→ **SOURCE TEXT**
■ ■ ■ ■
To date NVIDIA's upcoming Maxwell GPU architecture has been rumored to be coming with up to 8 NVIDIA custom designed Denver 64-bit ARM CPU cores.
Well, a friendly mole from their cloud gaming division has let me know that they are mulling the option of equipping the highest-end Maxwell GPU with 16 Denver cores.

NVIDIA has been able to design the Denver architecture in such a way that it can be manufactured on the same die and process like their high-end GPU's.
They somehow managed to architect Denver so that it can be efficiently manufactured on the same process required by high density GPUs.
Presumably the trick is that Denver actually very closely resembles a GPU architecture, but has a very powerful instruction set translation unit.

As rumored, that translation unit has been first developed for NVIDIA's x86 project years ago after they licensed Transmeta technology.
■ ■ ■ ■
→ **INFORMATION SUPPLIED**

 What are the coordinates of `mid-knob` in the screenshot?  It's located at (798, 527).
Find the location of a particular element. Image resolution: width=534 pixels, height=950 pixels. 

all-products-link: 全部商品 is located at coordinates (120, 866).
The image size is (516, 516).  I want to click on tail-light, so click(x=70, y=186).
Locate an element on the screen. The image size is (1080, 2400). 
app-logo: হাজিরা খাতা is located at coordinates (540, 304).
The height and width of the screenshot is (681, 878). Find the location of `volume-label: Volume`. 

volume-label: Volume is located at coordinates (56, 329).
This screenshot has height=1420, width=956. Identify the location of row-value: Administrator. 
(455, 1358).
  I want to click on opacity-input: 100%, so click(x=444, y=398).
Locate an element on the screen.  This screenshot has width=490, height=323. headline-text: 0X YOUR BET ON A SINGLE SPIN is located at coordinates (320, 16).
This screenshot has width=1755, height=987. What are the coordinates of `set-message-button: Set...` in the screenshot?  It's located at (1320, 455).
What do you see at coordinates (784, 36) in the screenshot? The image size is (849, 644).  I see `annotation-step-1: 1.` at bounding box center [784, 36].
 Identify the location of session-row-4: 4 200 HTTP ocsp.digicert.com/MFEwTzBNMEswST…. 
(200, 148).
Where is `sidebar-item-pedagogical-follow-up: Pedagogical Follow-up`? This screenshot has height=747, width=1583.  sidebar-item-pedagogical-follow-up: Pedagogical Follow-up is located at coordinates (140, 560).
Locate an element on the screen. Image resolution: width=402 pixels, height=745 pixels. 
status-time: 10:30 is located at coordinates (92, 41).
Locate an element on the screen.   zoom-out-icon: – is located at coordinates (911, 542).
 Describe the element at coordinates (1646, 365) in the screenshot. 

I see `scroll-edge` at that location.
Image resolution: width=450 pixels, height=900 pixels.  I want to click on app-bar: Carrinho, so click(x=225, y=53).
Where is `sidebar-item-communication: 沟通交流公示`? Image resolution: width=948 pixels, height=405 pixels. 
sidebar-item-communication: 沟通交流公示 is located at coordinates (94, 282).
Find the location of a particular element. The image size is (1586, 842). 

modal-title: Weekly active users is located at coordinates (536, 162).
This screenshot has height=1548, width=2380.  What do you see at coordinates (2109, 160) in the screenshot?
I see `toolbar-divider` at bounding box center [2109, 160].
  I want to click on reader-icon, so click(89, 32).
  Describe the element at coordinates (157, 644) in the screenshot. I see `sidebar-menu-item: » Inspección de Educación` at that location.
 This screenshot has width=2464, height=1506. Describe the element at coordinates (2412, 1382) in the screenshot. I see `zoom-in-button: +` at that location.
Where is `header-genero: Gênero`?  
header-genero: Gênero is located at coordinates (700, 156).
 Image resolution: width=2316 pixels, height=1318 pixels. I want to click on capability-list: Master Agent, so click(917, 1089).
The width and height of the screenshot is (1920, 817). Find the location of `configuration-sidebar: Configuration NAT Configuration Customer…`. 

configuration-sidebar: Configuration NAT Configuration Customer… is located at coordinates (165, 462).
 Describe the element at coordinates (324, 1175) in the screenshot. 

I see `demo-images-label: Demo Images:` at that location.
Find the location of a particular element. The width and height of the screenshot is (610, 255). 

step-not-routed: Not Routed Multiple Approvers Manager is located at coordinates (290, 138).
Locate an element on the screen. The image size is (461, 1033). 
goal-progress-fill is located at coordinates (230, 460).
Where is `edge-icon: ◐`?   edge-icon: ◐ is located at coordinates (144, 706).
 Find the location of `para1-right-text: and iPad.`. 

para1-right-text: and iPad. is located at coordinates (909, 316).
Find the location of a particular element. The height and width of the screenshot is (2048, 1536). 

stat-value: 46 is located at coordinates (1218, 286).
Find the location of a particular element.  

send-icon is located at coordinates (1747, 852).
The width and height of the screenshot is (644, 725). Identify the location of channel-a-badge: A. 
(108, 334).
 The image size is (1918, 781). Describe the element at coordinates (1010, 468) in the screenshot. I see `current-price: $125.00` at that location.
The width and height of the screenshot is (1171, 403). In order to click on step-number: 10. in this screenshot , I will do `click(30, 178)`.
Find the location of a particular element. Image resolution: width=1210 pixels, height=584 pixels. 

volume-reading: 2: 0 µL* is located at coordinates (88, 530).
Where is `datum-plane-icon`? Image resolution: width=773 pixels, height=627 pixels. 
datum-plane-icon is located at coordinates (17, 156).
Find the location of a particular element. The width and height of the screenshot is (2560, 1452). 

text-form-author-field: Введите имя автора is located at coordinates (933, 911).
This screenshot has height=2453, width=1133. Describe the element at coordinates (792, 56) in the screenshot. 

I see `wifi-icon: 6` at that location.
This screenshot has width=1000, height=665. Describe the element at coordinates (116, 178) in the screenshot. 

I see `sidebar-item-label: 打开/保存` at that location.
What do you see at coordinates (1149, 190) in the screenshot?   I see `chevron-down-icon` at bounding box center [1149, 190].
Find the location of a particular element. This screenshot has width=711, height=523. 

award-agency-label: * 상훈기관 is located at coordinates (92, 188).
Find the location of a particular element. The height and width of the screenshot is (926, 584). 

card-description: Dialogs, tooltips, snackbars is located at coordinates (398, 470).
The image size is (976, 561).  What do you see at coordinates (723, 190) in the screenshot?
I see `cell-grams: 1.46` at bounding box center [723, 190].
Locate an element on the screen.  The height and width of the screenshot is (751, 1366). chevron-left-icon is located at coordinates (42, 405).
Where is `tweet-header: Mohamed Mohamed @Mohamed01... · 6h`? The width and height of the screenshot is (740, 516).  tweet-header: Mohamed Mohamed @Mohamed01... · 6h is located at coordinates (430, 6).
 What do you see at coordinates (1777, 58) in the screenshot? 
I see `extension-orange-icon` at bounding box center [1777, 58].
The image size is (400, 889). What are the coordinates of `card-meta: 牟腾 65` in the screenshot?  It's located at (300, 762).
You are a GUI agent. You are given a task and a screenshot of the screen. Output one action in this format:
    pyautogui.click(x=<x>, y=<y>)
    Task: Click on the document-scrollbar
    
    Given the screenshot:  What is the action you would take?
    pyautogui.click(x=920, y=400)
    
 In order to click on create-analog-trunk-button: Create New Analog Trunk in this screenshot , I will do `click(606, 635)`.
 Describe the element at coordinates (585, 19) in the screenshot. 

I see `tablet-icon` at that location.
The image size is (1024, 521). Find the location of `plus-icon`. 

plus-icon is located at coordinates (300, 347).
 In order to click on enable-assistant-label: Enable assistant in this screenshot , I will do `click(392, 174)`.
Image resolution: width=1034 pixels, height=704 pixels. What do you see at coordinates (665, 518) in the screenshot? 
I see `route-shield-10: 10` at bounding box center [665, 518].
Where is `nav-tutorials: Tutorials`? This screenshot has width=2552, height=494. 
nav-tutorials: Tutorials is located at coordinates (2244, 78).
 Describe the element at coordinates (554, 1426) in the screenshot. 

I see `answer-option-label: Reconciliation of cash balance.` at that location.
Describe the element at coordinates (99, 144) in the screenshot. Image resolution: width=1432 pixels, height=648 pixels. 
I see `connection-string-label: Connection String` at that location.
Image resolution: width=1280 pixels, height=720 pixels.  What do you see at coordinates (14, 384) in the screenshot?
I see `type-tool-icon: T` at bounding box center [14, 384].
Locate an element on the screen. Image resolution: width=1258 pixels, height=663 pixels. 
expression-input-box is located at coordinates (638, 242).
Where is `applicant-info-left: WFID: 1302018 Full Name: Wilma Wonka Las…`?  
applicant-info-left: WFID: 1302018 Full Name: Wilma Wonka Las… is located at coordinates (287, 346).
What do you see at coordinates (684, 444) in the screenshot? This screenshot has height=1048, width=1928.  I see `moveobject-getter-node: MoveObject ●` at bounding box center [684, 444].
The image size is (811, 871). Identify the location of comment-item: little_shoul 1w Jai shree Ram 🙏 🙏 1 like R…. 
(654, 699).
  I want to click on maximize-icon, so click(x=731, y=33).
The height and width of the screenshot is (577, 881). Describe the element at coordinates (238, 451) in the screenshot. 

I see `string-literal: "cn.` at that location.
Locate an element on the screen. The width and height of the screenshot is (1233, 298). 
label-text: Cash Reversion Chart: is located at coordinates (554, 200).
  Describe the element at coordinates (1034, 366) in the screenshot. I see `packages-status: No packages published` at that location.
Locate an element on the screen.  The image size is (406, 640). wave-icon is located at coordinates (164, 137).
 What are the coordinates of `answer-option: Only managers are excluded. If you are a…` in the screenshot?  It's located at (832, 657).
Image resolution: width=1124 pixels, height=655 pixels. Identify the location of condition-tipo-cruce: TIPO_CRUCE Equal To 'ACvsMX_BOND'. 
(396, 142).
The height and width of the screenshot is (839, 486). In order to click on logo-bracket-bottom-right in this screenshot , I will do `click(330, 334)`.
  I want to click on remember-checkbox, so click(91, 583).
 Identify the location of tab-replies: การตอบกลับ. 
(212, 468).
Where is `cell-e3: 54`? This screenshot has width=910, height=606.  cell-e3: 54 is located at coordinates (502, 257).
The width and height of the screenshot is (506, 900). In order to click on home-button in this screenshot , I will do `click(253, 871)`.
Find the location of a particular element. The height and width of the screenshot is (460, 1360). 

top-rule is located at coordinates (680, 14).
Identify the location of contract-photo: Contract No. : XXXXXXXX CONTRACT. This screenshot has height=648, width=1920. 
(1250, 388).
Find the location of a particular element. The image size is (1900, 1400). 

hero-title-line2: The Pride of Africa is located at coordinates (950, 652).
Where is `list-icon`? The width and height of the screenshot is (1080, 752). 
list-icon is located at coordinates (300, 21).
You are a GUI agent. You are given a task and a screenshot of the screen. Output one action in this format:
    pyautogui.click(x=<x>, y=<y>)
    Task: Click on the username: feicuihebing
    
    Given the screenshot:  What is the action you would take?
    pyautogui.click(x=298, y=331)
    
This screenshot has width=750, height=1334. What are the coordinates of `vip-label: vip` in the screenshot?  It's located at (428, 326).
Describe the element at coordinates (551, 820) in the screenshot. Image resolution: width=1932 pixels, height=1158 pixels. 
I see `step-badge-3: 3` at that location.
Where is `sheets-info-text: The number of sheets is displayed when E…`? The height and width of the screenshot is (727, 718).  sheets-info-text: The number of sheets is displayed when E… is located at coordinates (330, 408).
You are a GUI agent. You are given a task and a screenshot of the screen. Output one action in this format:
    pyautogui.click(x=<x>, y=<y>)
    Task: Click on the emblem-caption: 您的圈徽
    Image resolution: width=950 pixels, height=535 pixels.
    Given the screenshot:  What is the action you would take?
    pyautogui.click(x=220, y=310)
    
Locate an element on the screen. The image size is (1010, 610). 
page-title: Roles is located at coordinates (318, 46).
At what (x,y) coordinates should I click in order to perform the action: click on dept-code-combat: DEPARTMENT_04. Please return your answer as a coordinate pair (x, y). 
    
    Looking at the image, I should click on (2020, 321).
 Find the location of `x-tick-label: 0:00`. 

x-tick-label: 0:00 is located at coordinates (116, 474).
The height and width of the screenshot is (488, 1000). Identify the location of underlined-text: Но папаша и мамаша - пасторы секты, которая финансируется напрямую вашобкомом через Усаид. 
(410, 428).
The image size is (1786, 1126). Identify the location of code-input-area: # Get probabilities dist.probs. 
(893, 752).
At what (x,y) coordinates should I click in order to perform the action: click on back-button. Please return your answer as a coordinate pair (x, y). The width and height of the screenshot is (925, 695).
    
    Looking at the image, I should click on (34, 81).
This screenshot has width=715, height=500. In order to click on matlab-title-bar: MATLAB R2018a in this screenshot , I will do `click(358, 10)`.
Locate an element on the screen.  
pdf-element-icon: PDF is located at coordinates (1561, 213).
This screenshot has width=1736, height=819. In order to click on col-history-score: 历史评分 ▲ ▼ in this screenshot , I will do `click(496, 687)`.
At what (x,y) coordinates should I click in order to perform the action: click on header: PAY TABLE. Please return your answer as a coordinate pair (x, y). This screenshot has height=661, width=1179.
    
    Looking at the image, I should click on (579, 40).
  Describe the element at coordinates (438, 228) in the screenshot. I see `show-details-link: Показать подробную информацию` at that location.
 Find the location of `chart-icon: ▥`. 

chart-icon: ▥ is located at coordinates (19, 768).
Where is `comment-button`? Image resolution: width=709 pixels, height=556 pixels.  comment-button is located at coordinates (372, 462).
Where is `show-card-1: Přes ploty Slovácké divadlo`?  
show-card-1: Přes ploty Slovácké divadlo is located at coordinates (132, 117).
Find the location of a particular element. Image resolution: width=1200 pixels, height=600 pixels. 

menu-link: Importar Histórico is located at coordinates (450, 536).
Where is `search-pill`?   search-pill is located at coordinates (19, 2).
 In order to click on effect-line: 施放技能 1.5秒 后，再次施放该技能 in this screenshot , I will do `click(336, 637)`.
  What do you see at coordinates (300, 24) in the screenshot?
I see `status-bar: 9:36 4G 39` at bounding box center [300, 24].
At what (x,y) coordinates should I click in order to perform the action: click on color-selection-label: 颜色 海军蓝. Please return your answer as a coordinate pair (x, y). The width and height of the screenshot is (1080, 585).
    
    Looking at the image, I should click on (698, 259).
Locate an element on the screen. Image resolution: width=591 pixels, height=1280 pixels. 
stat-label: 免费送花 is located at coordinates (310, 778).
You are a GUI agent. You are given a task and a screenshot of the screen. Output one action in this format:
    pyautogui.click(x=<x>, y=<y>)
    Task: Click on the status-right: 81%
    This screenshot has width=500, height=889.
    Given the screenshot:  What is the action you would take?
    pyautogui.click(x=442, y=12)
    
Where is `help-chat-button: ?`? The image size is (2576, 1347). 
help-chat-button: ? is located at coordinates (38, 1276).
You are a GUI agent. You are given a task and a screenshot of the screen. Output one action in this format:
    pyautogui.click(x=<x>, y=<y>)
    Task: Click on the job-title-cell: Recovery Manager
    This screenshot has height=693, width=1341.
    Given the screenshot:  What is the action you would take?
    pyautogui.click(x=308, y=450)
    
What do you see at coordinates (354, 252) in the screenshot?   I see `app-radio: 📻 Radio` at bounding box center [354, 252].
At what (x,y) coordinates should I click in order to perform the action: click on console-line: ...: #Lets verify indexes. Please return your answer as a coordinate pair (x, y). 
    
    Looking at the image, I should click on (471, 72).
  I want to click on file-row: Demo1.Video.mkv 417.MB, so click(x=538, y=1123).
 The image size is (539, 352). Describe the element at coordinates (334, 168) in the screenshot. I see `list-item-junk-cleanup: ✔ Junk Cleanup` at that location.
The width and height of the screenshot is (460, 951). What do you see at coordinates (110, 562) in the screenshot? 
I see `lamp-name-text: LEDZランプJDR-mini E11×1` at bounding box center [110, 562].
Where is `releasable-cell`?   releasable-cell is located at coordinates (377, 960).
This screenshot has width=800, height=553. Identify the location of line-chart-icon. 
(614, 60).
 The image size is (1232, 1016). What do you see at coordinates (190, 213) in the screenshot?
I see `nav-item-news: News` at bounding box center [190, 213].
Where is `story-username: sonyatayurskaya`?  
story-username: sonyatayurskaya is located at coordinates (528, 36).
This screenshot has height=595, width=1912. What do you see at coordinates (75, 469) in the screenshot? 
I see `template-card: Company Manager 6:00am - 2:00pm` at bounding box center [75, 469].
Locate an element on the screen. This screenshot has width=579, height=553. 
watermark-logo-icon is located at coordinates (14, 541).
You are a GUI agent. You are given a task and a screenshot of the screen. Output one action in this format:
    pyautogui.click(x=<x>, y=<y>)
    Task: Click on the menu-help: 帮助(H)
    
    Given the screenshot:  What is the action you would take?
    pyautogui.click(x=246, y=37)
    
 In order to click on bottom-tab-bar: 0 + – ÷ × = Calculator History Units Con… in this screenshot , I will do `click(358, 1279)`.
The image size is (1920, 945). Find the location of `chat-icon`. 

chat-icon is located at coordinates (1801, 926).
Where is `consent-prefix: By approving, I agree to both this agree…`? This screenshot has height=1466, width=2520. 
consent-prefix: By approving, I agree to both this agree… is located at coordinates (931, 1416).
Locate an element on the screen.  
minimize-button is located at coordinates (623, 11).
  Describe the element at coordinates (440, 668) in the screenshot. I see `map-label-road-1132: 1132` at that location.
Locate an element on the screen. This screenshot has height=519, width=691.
■ ■ ■ ■
→ **WHAT YOU SHOULD DO**
Carry on with the text about NVIDIA's Maxwell GPUs and Denver cores, starting after its last sentence about the translation unit and Transmeta.

→ **RESPONSE TO THIS TASK**
So just what is the 16 Denver cores toting Maxwell beast capable of? My source told me one number, 1 Million draw calls in DirectX 11 and OpenGL 4.4.
Just for reference, AMD claims that their upcoming low-level API Mantle will be able to issue up to 150,000 draw calls.

Presumably NVIDIA's new hardware beast will be able to obliterate AMD's Mantle API, and this with no code changes required by game developers as it will all be done in hardware.

You ask yourself what game developer would need so many draw calls?
This is the maximum number of draw calls that the 16 Denver cores enable, but they can be used for much more.

NVIDIA is working on integrating the Denver CPU cores into their GameWorks code library that game developers can integrate freely into their games.
They are porting the library to OpenGL and SteamOS.


http://www.onlivespot.com/2014/01/nvidia-maxwell-steamos-machine-with-up.html


Much worse than Fudzilla! 16 year old wrtting!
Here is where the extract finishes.